Development of Novel Methods for the Concentration and Detection of Foodborne Hepatitis A virus

Abstract

The low amounts of viral particles in contaminated foods make it challenging to develop methods for their detection. Rapid and easy-to-use methods for separating and concentrating viruses from contaminated foods are needed to enhance the efficiency of virus detection. In the present study, iron oxide (Fe3O4) magnetic nanoparticles (MNPs) coated with -NH2 or protamine (designated NMNPs and PMNPs, respectively) were used to concentrate hepatitis A virus (HAV) from different food matrices. Successful coating of -NH2 or protamine was confirmed using Fourier transform infrared spectroscopy (FTIR), zeta potential test, and transmission electron microscopy (TEM). Glycine buffer (0.05 M glycine, 0.14 M NaCl, 0.2% (v/v) Tween 20, pH 9.0) was found to be efficient in eluting HAV from artificially contaminated green onion, strawberry, and mussel. When used for concentrating HAV from the food eluates or milk, PMNPs showed higher sensitivity and repeatability than NMNPs.
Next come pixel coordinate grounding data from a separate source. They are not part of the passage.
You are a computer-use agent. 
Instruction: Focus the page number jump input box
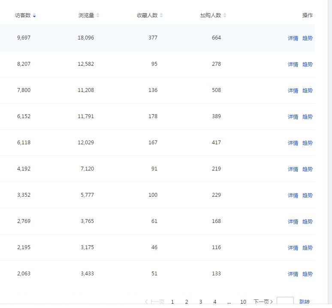pyautogui.click(x=285, y=302)
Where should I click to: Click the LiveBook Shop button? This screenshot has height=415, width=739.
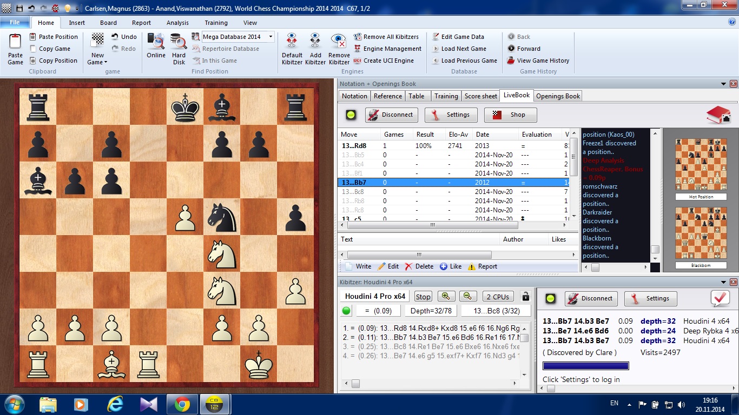coord(510,115)
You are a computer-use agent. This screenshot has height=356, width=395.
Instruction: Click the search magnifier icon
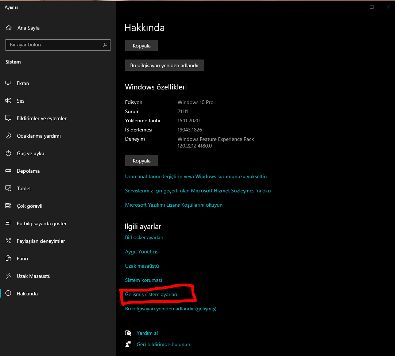click(105, 45)
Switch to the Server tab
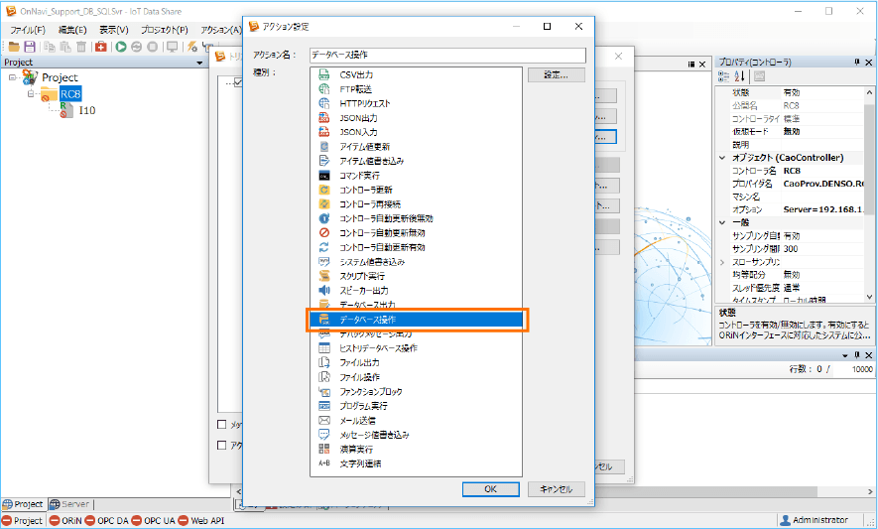Screen dimensions: 878x529 [69, 504]
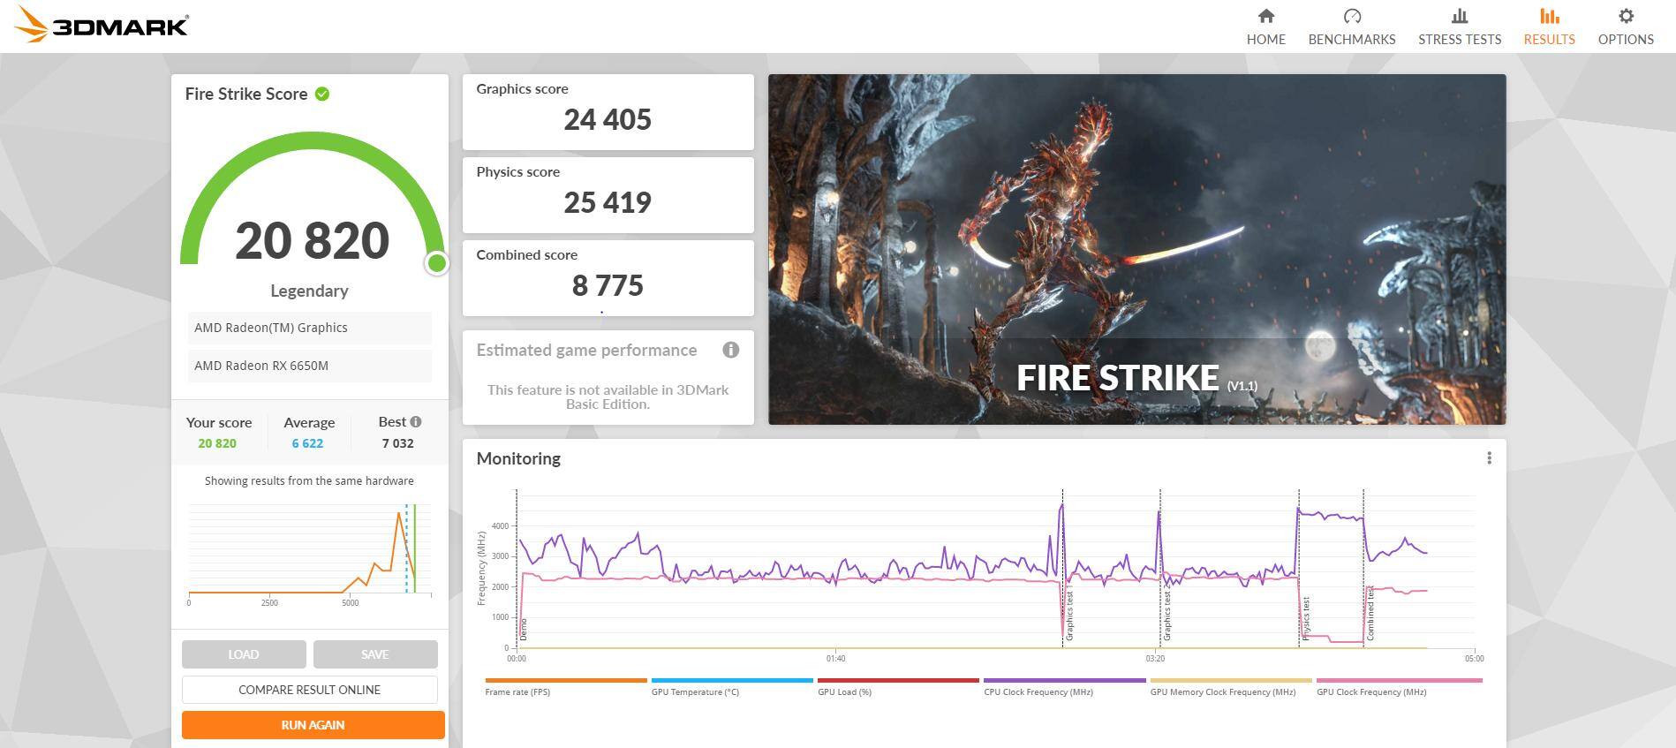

The detection limit of HAV by real-time RT-PCR was 8.3 plaque-forming unit (PFU)/15 g, 83 PFU/50 g, 8.3 PFU/5 g, and 8.3 PFU/40 mL for green onion, strawberry, mussel, and milk, respectively. Polyethylene glycol (PEG) dialysis method demonstrated similar analytical sensitivity to the PMNP method in concentrating HAV from green onion, mussel, and milk. A bioluminescent real-time reverse transcriptase loop-mediated isothermal amplification (RT-LAMP-BART) technology was employed in the current study to detect HAV concentrated from green onion, strawberry, mussel, and milk by PMNPs. The analytical sensitivity of cDNA-LAMP-BART assay was 8.3 PFU/15 g, 83 PFU/50 g, 8.3 PFU/5 g, and 8.3 PFU/40 mL for green onion, strawberry, mussel, and milk, respectively. These results were comparable with those from real-time RT-PCR. Qβ replicase reaction assay was also investigated in the present study for HAV detection. It was found that the method was not applicable in detecting foodborne virus due to the strong background signal in non-template reactions, which gave false positive results.